Inherited IRAs Not Protected Against Bankruptcy
Last month, the U.S. Supreme Court ruled that “inherited IRAs” are not protected against bankruptcy in the case Clark v. Rameker. It has long been held that retirement accounts like IRAs and 401(k)s are shielded from creditors during bankruptcy, with the intent of protecting a person’s retirement. The Court determined “inherited IRA” characteristics are different than regular retirement accounts you set up on your own behalf. Owners of inherited IRAs received them as a bequest and are not allowed to add to the account, plus there are no penalties for withdrawals, unlike other retirement accounts.
The ruling provides another good reason for surviving spouse beneficiaries to elect a “rollover IRA” instead of an “inherited IRA”. Surviving spouses are different than most beneficiaries because they are allowed to choose between these two options. A surviving spouse who elects a rollover to his/her own IRA will be able to defer required minimum distributions (and taxes) until the age of 70 ½. The new ruling means this kind of account will also be protected against bankruptcy.

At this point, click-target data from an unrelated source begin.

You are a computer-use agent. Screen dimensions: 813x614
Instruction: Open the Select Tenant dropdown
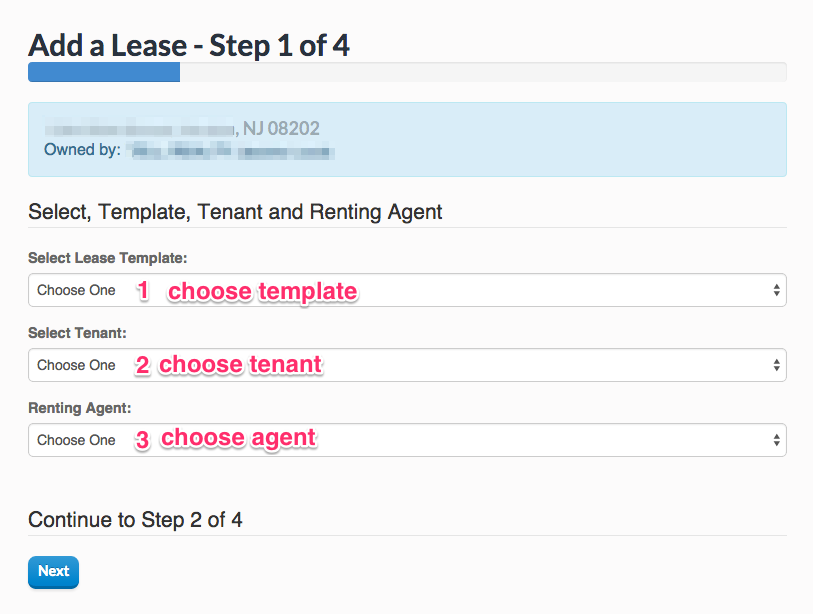[x=406, y=366]
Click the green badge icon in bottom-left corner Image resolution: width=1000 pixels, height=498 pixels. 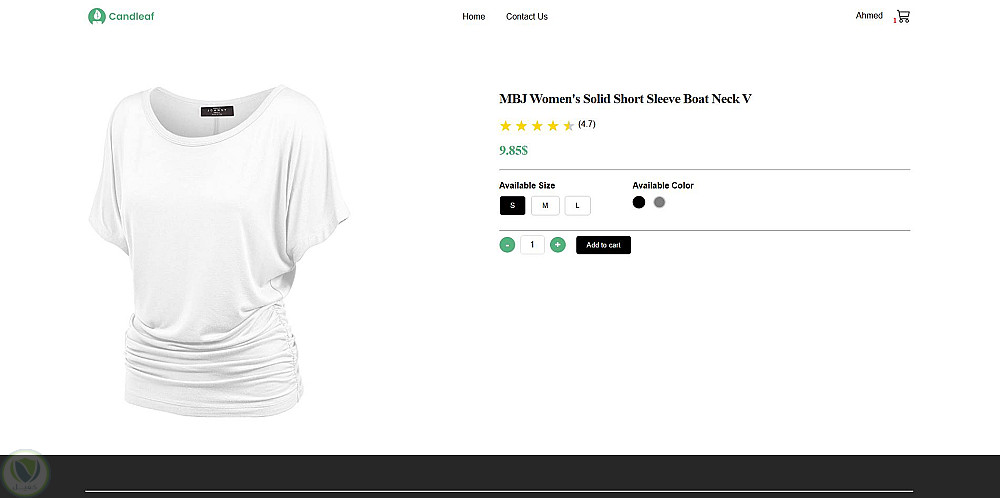click(x=23, y=471)
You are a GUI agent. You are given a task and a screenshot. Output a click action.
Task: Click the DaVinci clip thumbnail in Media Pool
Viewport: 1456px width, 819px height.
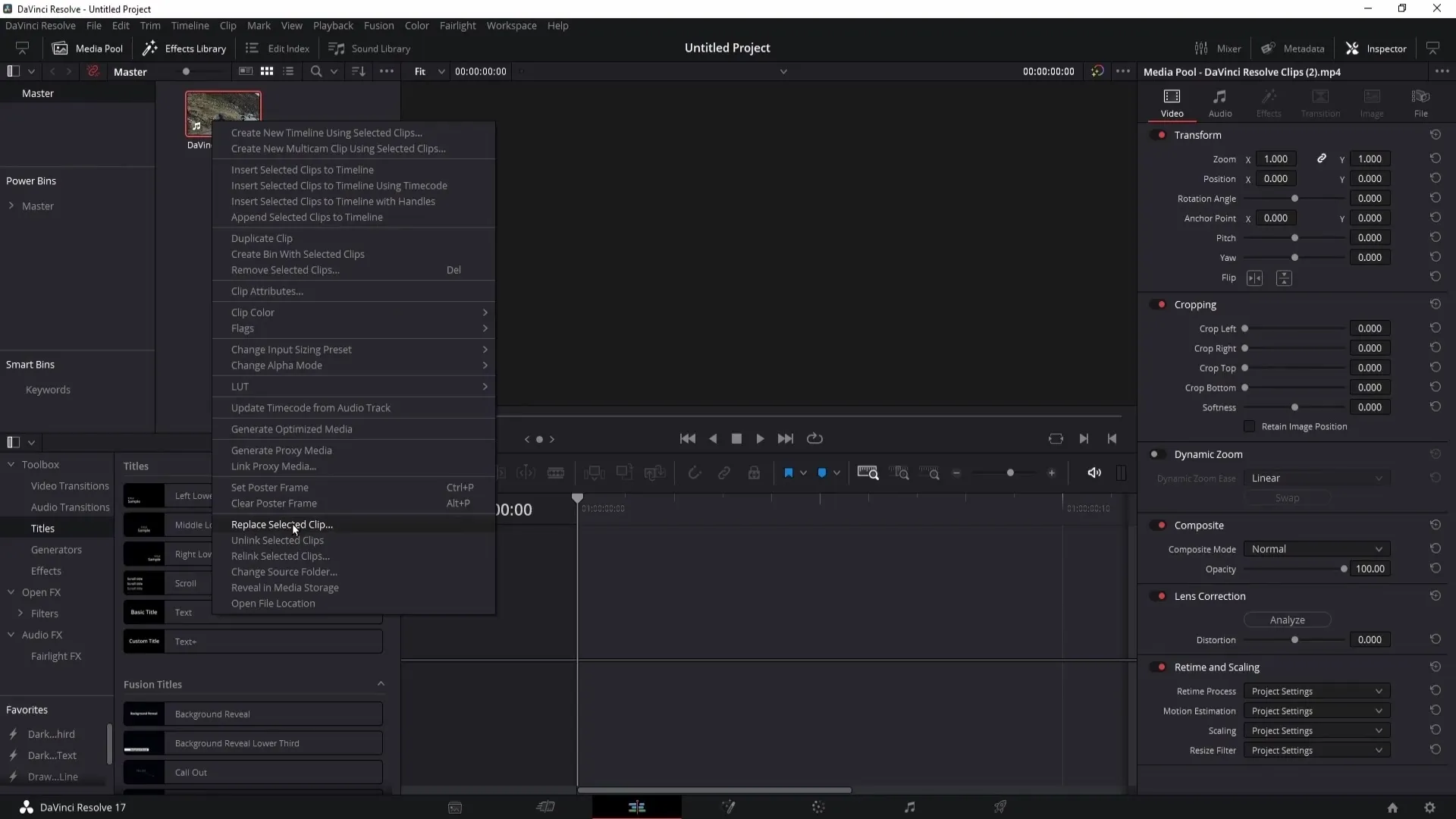[222, 111]
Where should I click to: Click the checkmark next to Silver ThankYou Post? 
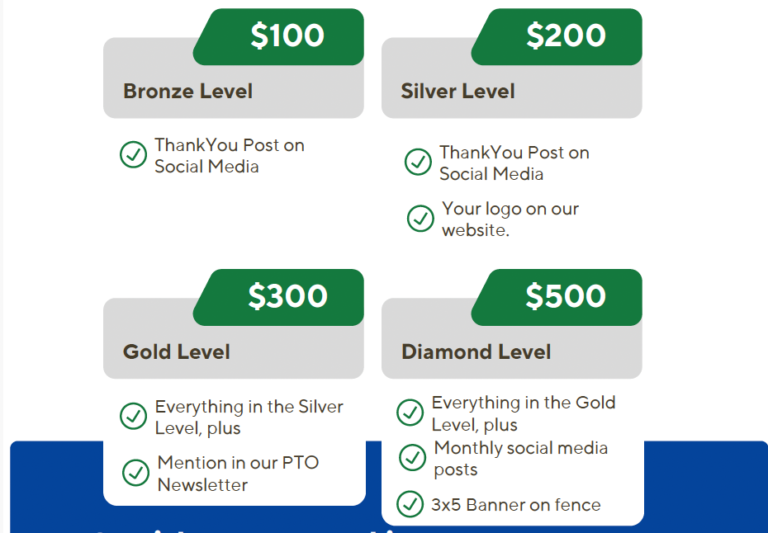(418, 162)

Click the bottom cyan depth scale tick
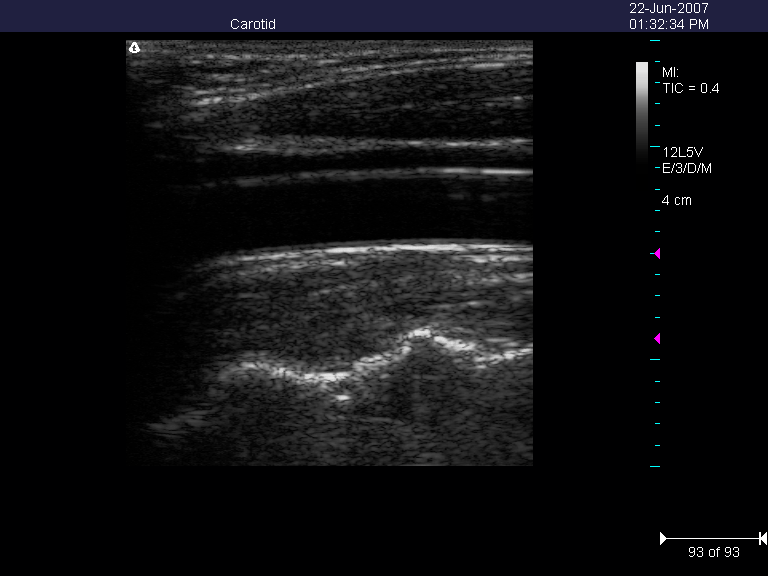point(655,466)
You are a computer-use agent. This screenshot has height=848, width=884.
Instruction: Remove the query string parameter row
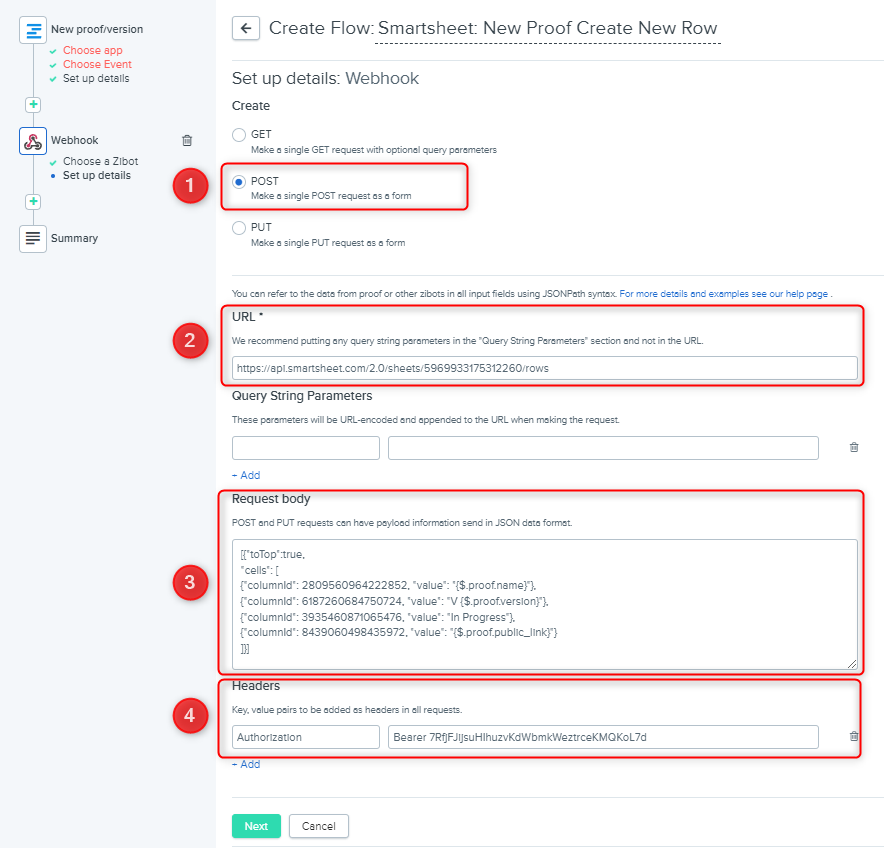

However, a spouse who selects the “inherited IRA” will have access to funds sooner without a penalty, which may be important for younger survivors under the age of 59 ½. But, younger survivors will now need to weigh this benefit with the potential threat from creditors.
Everyone’s situation is different and the rules governing retirement accounts are complex. So, seek professional advice before making any major moves.